The holm oaks of Ventnor Downs

The largest holm oak wood in northern Europe can be found on Ventnor Downs on the Isle of Wight but it proved invasive.

Origins

 
The holm oak, Quercus ilex, is one of the few evergreen oak trees in the country but it is not a British native. It was introduced from the Mediterranean in the 1600s and brought to Ventnor around 1900 by the Victorians, who returned with many exotic plants from their travels abroad.
 
The holm oak proved to be invasive. Its spread across Ventnor Downs is thought to have been assisted by jays collecting and burying acorns.
 
The tree thrives in the unusually mild climate at Ventnor and copes well with the dry chalk soils and its exposed coastal location – its glossy leaves are resistant to salt winds.
 

The history of the Holm oak

 
It was known to the Romans, who used its hard wood to make cartwheels and wine casks, and to the Ancient Greeks who honoured people with crowns made from holm oak leaves.
 
Today, it is one of the top three trees used in truffle orchards. The holm oak gets its name from its spiny, toothed leaves. These resemble holly leaves – 'holm' being an old word for holly.
 

Chalk grassland under threat

 
The spread of the holm oak poses a serious threat to the chalk grassland here, causing butterfly and insect populations to dwindle.

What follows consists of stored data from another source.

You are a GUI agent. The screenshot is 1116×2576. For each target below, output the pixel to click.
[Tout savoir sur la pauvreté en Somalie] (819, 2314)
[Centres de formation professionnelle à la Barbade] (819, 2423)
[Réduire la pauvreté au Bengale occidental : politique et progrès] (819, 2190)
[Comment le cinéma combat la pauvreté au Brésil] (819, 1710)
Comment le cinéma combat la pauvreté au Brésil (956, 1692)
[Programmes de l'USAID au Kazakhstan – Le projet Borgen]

We had to find a means of control.
 
Trees and scrub were removed in the 1980s but a longer-term solution was needed to prevent re-growth – holm oak doesn't respond well to herbicides.
 
A documentary on how feral goats decimated a Spanish holm oak wood provided the key. Why not use goats to control holm oaks on Ventnor Downs?
 

Goats vs holm oak

 
In 1993, seven feral goats were brought from the Valley of the Rocks in Devon to start a new life here. Today, there's a small breeding herd with a good appetite for bark stripping and browsing new growth.
 
Year by year, we hope to see the return of special chalk grassland plants, butterflies and insects.